Dari pelajaran biologi yang kita peroleh sewaktu di bangku sekolah, siklus metamorfosis dari ulat menjadi kupu-kupu adalah sebagai berikut :
ULAT – KEPOMPONG – KUPU-KUPU – kasian deh lu
Namun siklus ini nampaknya tidak berlaku untuk ulat jati di sebagian daerah di Indonesia, salah satunya adalah di Kabupaten Gunungkidul, Yogyakarta. Di sana, siklus metamorfosis ulat jati adalah sebagai berikut :
ULAT – KEPOMPONG – ULAT & KEPOMPONG GORENG
Ya, benar sekali. Bagi sebagian (besar) penduduk Gunungkidul, hidangan ulat dan ungkrung jati dapat dijadikan sebagai hidangan favorit yang menempati tempat tersendiri di hati para konsumennya. Ungkrung yang dimaksud di sini adalah bahasa jawa dari kepompong. Ulat jati memiliki warna hitam legam sedangkan ungkrung jati memiliki warna kecoklatan.
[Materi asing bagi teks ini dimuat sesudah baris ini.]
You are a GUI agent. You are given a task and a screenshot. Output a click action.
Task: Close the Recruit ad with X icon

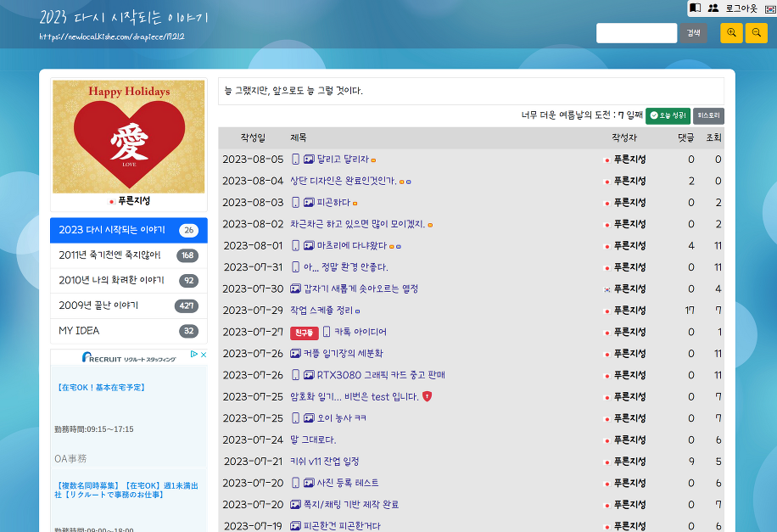pyautogui.click(x=203, y=355)
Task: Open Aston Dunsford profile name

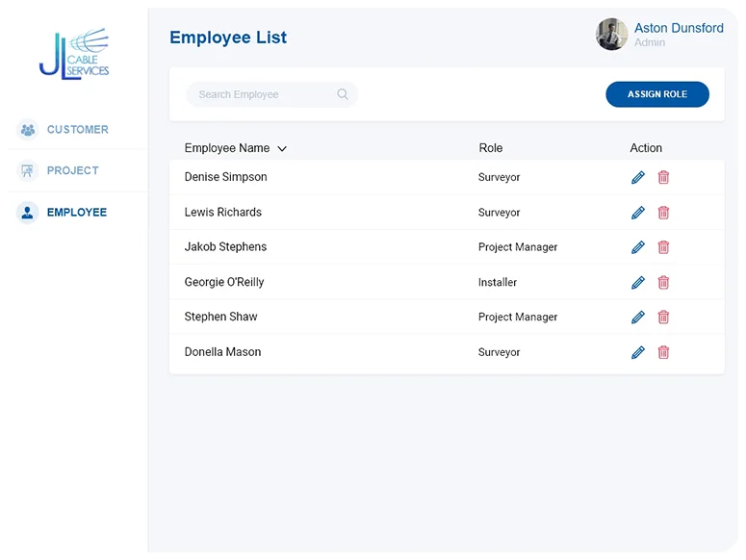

Namun sayang sekali, tidak mudah untuk mendapatkan makanan ini. Ulat jati hanya dapat ditemukan setaun sekali, tepatnya di awal musim penghujan. Ketika musimnya tiba, ulat jati ini dapat dengan mudah ditemukan di sekitar pohon jati (ya iyalah namanya juga ulat jati), atau menempel di daun-daun kering di sekitar pohon jati tersebut. Para penduduk lokal biasanya rame-rame mencari binatang ini baik untuk dikonsumsi sendiri maupun untuk dijual. Jangan salah, karena sifatnya yang langka, sedangkan peminatnya lumayan banyak, maka sesuai hukum ekonomi maka harganya pun melambung. Harga satu kilogram ulat dan ungkrung jati ini bisa lebih mahal dari harga satu kilogram daging sapi di pasaran.
Di luar penampakannya, makanan ini memiliki citarasa yang unik. Ulat jati lebih juicy jika dimakan, sedangkan ungkrung jati terasa lebih kriuk. Sebagian orang mungkin merasa jijik dan tidak berani untuk menyantapnya. Namun di kalangan penggemar makanan ini, mereka rela untuk blusukan dan bahkan berani membayar mahal untuk mendapatkan makanan ini. Ulat dan ungkrung jati ini harus dicuci dulu sampai bersih sebelum dimasak. Hidangan ini biasanya diolah hanya dengan bumbu bawang uyah (bawang dan garam yang dihaluskan) kemudian digoreng sampai matang. Bayangkan lezatnya ulat dan ungkrung jati yang dimakan dengan nasi putih hangat dan sambal segar, Nyam.. Nyam.. Nyam… Tapi hati-hati, bagi sebagian orang yang tidak cocok/memiliki alergi terhadap makanan ini mungkin bisa biduren (gatal-gatal) setelah mengkonsumsi makanan ini.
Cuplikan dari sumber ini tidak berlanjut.